Para quem busca uma formação ou caminho a seguir dentro da área, a Arraso + traz o parecer de um especialista que direciona os caminhos mais promissores dentro do agronegócio moderno.

Pedro Valentim Marques, professor do departamento de economia e administração da Esalq/Usp, assegura que para quem busca formação voltada ao agronegócio, atualmente, sai do curso com emprego garantido. “O agronegócio é um mercado muito amplo, responsável por um terço da economia brasileira, portanto o aluno que busca formação nessa área sai do curso com emprego garantido”, declara. “Os custos de maquinário são altos, com máquinas agrárias chegando a custar um milhão de reais, portanto são necessárias pessoas preparadas para usá-los”.

Engana-se quem pensa que o agronegócio paga pouco, sendo apenas ligado ao trabalho pesado e braçal, que apesar de importantíssimo para a geração de lucros no negócio, é geralmente pouco valorizado. Funções bem remuneradas são existentes no setor, como a de coordenador técnico, por exemplo, que é um funcionário ligado aos trabalhadores do campo e que tem a função de coordená-los, além de gerir aspectos da produção e diminuir riscos de percurso e trabalho. Para exercer essa função é necessário espírito de liderança e boa capacidade de comunicação e articulação. O salário médio da categoria no Brasil é de nove mil reais.
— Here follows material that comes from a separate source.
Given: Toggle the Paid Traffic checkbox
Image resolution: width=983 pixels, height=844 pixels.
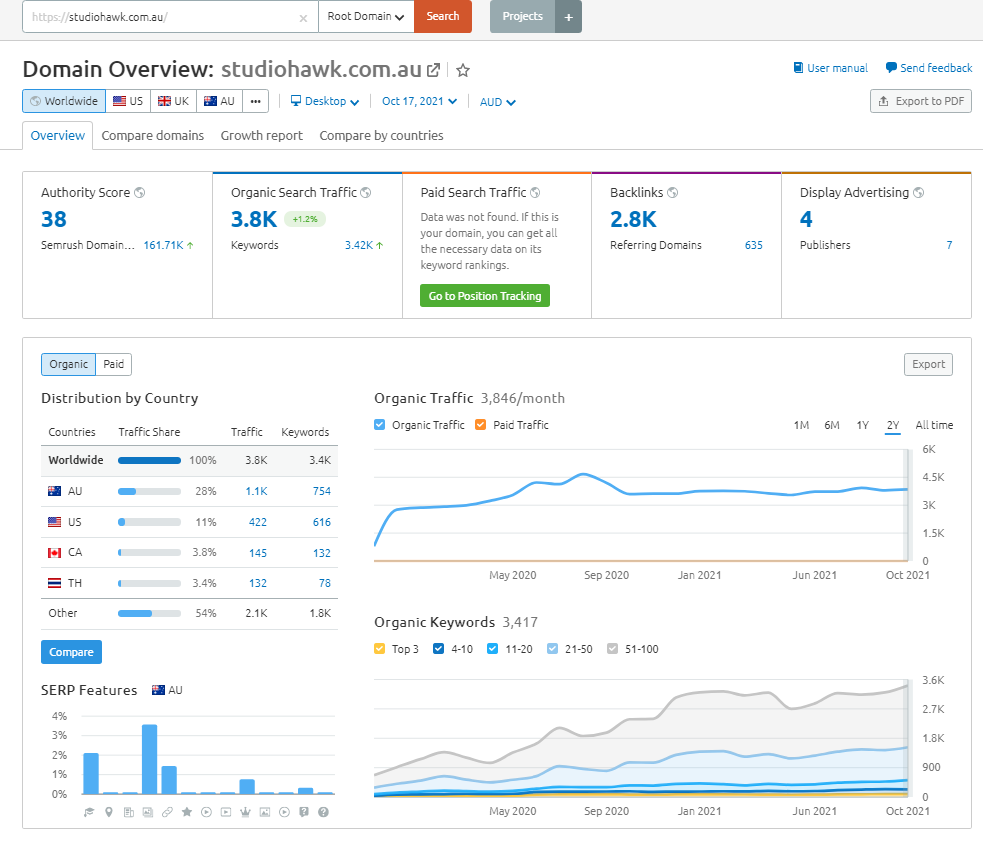Looking at the screenshot, I should (x=481, y=425).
Apesar da necessidade do mercado, nem só de formações específicas vive o agronegócio, já que grande parte das contratações do setor está ligadas às áreas de finanças e vendas. “A empresa do agronegócio difere pouquíssimo das empresas tradicionais, portanto existem cargos para RH, economistas e administradores”, explica Marques. “Algumas universidades, como a Esalq, oferecem cursos nessas áreas com matérias voltadas ao agronegócio, o que garantem um conhecimento específico necessário para a área. Especializações para quem já é formado também são oferecidas”.

Um dos cargos requisitados é o de controller, o profissional que realiza a organização e controle de planos financeiros da empresa. Para entrar na área, que oferece salários em torno dos R$ 14 mil mensais, o candidato deve ter formação em contabilidade experiência em administração, com capacidade de analisar as possibilidades financeiras e acompanhar as projeções do mercado.

 

ESTUDO E FORMAÇÃO

Como possibilidade de formação da área, o interessado possui ampla escolha. O curso de engenharia agronômica é um dos mais tradicionais, por intermédio do qual o graduando aprenderá a combinar conhecimentos de física, química e biologia para aplicá-los aos processos básicos de produção agrícola, o que garante sucesso por meio de amplo conhecimento sobre o solo, clima, culturas e rebanhos.

Outra opção, mais moderna, porém com campo de atuação amplo é a do curso de engenharia de biossistemas, que chegou ao Brasil em 2009. O formado na área é capacitado para operar com a programação de softwares, sensores remotos, controles de processos e equipamentos de agricultura de precisão, podendo atuar em empresas de energia, produções agrícolas e até mesmo usinas canavieiras.